Exercise requirements:
In the forum thread below about airsoft lubricants, translate this sentence into Spanish: "Motor oil is a lubricant and used in car engines."
::: Provided text
The right type of lubricant
 
Im looking for an all-airsoftpurpose lubricant or grease, for making anyhitng slick. I want one that can be bought at canadian tire or walmart (dont want to order online). i be using it for a lot of different things and i don't care about the price. another question. how rough would sandpaper have to be to remove spray paint on an airsoft gun without leaving any traces or scratches.
any advice for either of these questions would be helpful.

CDN_Stalker September 12th, 2009 17:33

For oil, RC shock oil at hobby shops, various thicknesses, go for 10 or 20 weight ig they have. For grease, hit up Canadian Tire in the garage door section, they have tubes of white lithium grease for $5, use that for gears, etc.

L473ncy September 12th, 2009 17:37

Theres different types of lubricants for everything.

Motor oil is a lubricant and used in car engines.
White/Lithium grease metals and stuff like that
Silicone Oil for rubber products

There is no such thing as a general lubricant that can be used on different things that I'm aware of.

Also never use WD-40 as a lubricant. I actually found this out pretty recently but you're not supposed to use it as a lubricant because it's actually supposed to be used to strip off rust. However a lot of people do use it as a lubricant.

Magus September 12th, 2009 18:13

As far as I know about removing paint with sandpaper, if its plastic that have been painted, with sandpaper... you cant do a thing about it, if you take the sand paper too rough (like 150-200) it'll leave some pretty nasty marking, but if you use sandpaper thats too fine (400 and more), it will just get dirty and wont be able to sand anything very VERY fast.

You may be able to do something with paint thinner, but i don't know enough about it to give you any advice that would be usefull.

If its metal that has been painted, you MAY be able to work something out, by using some metal grade fine and very fine sandpaper, but even after that, you'll need to do a polishing job. And the best way to do it is by using a cotton wheel (i don't actually know how its called) and, depending on the ''toughness'' of your metal part, some polishing paste.

But if there is a lot marking or ''parts'' fixed on what you want to sand (like a rail) you wont be able to do anything good and it will end up looking like if you did a dry brush job on it, leaving paints in the ''deepest'' parts and with the ''top'' parts clean.

ratnest September 12th, 2009 19:40

paint thinner melts plastic, i've been told to use castrol super clean, and possibly brake fluid.

Kokanee September 12th, 2009 19:59

If you have an AEG w/ a plastic receiver, you need to accept that you will never be able to strip all the paint off, unlike a metal receiver.
::::::
::: Data records
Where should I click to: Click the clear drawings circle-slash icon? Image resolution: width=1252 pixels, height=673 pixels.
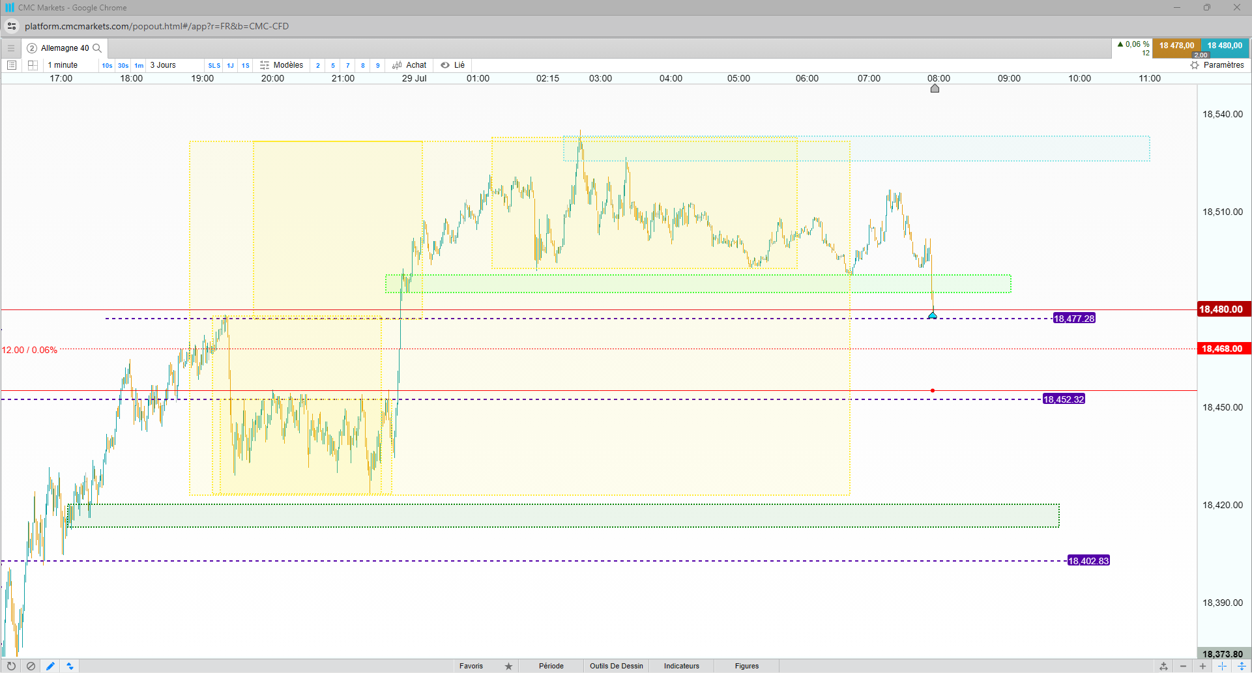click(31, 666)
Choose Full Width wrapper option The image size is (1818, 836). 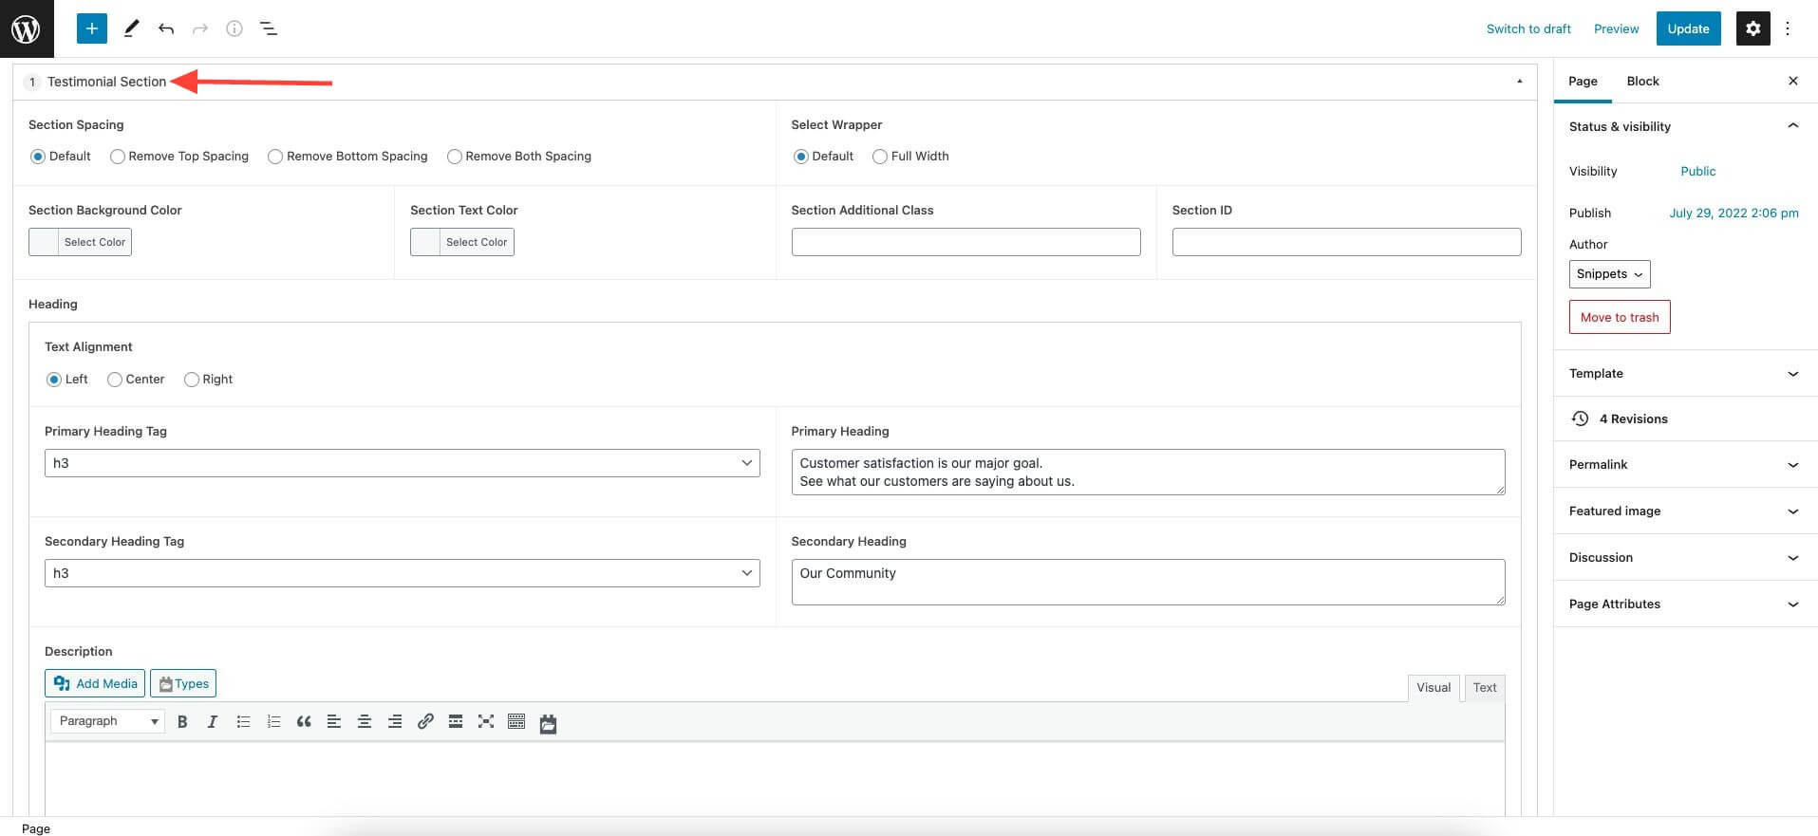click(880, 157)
::::::
::: Data records
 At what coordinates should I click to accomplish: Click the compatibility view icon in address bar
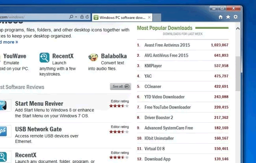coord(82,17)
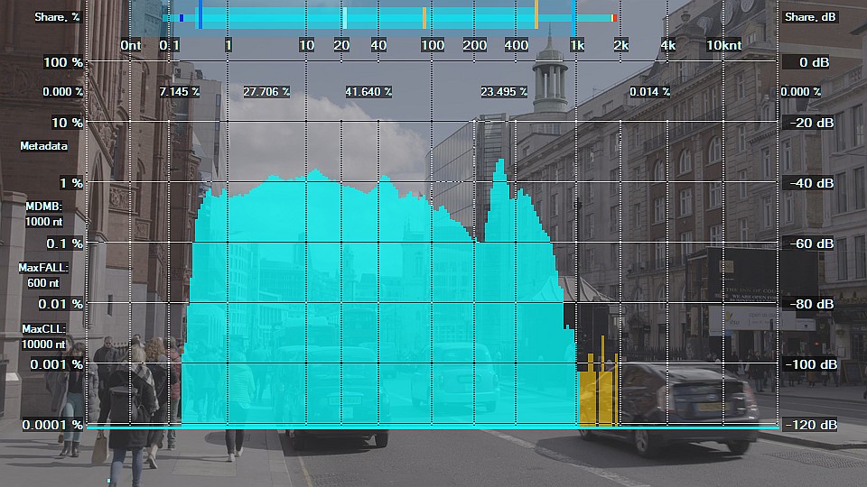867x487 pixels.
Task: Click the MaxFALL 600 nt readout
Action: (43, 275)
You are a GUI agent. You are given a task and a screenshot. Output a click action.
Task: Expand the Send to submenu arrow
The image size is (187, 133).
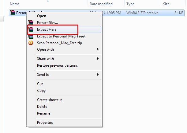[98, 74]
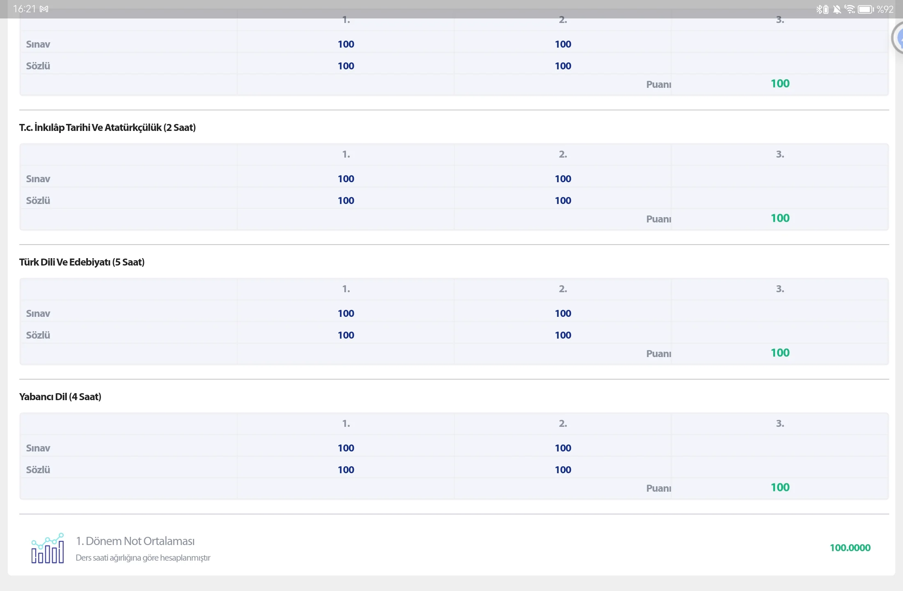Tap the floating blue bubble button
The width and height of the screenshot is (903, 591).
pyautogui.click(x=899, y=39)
::::::
Result of the exercise:
El aceite de motor es un lubricante y se usa en los motores de los autos.